──────── Data extract ────────

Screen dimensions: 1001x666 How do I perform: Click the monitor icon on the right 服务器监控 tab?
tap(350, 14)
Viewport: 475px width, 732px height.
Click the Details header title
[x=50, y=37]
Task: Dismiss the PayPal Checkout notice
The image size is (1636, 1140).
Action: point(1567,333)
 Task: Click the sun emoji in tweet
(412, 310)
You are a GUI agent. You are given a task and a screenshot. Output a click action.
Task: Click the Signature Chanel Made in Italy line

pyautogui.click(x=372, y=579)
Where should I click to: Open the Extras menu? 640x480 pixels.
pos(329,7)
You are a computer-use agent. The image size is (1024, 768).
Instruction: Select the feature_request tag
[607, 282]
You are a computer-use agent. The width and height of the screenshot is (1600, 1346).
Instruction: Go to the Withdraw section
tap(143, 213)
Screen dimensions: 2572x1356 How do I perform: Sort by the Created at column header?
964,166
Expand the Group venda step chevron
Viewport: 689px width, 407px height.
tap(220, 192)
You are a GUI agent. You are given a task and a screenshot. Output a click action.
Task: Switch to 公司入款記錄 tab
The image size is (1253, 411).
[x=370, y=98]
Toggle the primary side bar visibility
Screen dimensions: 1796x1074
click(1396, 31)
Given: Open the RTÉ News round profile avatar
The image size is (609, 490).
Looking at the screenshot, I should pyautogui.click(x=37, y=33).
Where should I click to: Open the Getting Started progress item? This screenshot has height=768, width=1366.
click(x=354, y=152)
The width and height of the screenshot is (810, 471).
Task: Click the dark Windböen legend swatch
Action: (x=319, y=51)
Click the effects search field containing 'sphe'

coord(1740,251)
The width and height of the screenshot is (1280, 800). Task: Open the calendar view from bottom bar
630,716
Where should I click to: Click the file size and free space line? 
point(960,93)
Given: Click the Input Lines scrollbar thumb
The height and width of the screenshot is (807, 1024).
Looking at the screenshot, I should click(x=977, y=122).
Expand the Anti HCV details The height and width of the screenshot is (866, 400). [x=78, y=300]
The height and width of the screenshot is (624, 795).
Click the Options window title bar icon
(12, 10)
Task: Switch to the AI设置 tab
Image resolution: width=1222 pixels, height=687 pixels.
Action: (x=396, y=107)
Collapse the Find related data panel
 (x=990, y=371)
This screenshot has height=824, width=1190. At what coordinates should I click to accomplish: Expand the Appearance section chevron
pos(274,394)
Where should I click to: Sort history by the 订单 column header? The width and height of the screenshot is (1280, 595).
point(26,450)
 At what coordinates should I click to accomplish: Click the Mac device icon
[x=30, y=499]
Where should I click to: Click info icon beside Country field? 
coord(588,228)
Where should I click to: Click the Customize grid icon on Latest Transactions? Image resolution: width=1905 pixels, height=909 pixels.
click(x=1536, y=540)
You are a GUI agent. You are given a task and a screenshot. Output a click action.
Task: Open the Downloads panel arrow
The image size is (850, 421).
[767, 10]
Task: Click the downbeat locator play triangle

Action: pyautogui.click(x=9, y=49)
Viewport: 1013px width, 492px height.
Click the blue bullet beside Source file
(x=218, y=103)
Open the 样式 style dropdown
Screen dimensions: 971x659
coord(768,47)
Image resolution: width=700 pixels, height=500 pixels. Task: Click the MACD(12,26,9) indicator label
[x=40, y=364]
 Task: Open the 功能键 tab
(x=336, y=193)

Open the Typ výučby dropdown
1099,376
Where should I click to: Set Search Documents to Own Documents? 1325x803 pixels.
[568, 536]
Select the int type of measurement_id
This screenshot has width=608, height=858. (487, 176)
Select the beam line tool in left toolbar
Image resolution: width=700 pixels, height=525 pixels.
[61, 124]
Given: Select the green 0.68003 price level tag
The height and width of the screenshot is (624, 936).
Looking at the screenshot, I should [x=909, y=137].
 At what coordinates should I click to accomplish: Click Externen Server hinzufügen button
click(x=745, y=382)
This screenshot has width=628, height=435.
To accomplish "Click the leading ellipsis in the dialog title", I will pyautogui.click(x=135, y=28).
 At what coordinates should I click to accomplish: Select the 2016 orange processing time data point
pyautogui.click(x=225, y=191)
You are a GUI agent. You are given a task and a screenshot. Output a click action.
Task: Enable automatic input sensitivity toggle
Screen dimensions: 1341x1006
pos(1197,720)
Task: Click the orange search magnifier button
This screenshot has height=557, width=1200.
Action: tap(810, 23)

────────

- Stated task:
Reproduce every one of the rows above verbatim, line for line.

- Correct response:
Screen dimensions: 1001x666 How do I perform: Click the monitor icon on the right 服务器监控 tab?
tap(350, 14)
Viewport: 475px width, 732px height.
Click the Details header title
[x=50, y=37]
Task: Dismiss the PayPal Checkout notice
The image size is (1636, 1140).
Action: point(1567,333)
 Task: Click the sun emoji in tweet
(412, 310)
You are a GUI agent. You are given a task and a screenshot. Output a click action.
Task: Click the Signature Chanel Made in Italy line

pyautogui.click(x=372, y=579)
Where should I click to: Open the Extras menu? 640x480 pixels.
pos(329,7)
You are a computer-use agent. The image size is (1024, 768).
Instruction: Select the feature_request tag
[607, 282]
You are a computer-use agent. The width and height of the screenshot is (1600, 1346).
Instruction: Go to the Withdraw section
tap(143, 213)
Screen dimensions: 2572x1356 How do I perform: Sort by the Created at column header?
964,166
Expand the Group venda step chevron
Viewport: 689px width, 407px height.
tap(220, 192)
You are a GUI agent. You are given a task and a screenshot. Output a click action.
Task: Switch to 公司入款記錄 tab
The image size is (1253, 411).
[x=370, y=98]
Toggle the primary side bar visibility
Screen dimensions: 1796x1074
click(1396, 31)
Given: Open the RTÉ News round profile avatar
The image size is (609, 490).
Looking at the screenshot, I should pyautogui.click(x=37, y=33).
Where should I click to: Open the Getting Started progress item? This screenshot has height=768, width=1366.
click(x=354, y=152)
The width and height of the screenshot is (810, 471).
Task: Click the dark Windböen legend swatch
Action: (x=319, y=51)
Click the effects search field containing 'sphe'

coord(1740,251)
The width and height of the screenshot is (1280, 800). Task: Open the calendar view from bottom bar
630,716
Where should I click to: Click the file size and free space line? 
point(960,93)
Given: Click the Input Lines scrollbar thumb
The height and width of the screenshot is (807, 1024).
Looking at the screenshot, I should click(x=977, y=122).
Expand the Anti HCV details The height and width of the screenshot is (866, 400). [x=78, y=300]
The height and width of the screenshot is (624, 795).
Click the Options window title bar icon
(12, 10)
Task: Switch to the AI设置 tab
Image resolution: width=1222 pixels, height=687 pixels.
Action: (x=396, y=107)
Collapse the Find related data panel
 (x=990, y=371)
This screenshot has height=824, width=1190. At what coordinates should I click to accomplish: Expand the Appearance section chevron
pos(274,394)
Where should I click to: Sort history by the 订单 column header? The width and height of the screenshot is (1280, 595).
point(26,450)
 At what coordinates should I click to accomplish: Click the Mac device icon
[x=30, y=499]
Where should I click to: Click info icon beside Country field? 
coord(588,228)
Where should I click to: Click the Customize grid icon on Latest Transactions? Image resolution: width=1905 pixels, height=909 pixels.
click(x=1536, y=540)
You are a GUI agent. You are given a task and a screenshot. Output a click action.
Task: Open the Downloads panel arrow
The image size is (850, 421).
[767, 10]
Task: Click the downbeat locator play triangle

Action: pyautogui.click(x=9, y=49)
Viewport: 1013px width, 492px height.
Click the blue bullet beside Source file
(x=218, y=103)
Open the 样式 style dropdown
Screen dimensions: 971x659
coord(768,47)
Image resolution: width=700 pixels, height=500 pixels. Task: Click the MACD(12,26,9) indicator label
[x=40, y=364]
 Task: Open the 功能键 tab
(x=336, y=193)

Open the Typ výučby dropdown
1099,376
Where should I click to: Set Search Documents to Own Documents? 1325x803 pixels.
[568, 536]
Select the int type of measurement_id
This screenshot has width=608, height=858. (487, 176)
Select the beam line tool in left toolbar
Image resolution: width=700 pixels, height=525 pixels.
[61, 124]
Given: Select the green 0.68003 price level tag
The height and width of the screenshot is (624, 936).
Looking at the screenshot, I should [x=909, y=137].
 At what coordinates should I click to accomplish: Click Externen Server hinzufügen button
click(x=745, y=382)
This screenshot has width=628, height=435.
To accomplish "Click the leading ellipsis in the dialog title", I will pyautogui.click(x=135, y=28).
 At what coordinates should I click to accomplish: Select the 2016 orange processing time data point
pyautogui.click(x=225, y=191)
You are a GUI agent. You are given a task and a screenshot. Output a click action.
Task: Enable automatic input sensitivity toggle
Screen dimensions: 1341x1006
pos(1197,720)
Task: Click the orange search magnifier button
This screenshot has height=557, width=1200.
Action: tap(810, 23)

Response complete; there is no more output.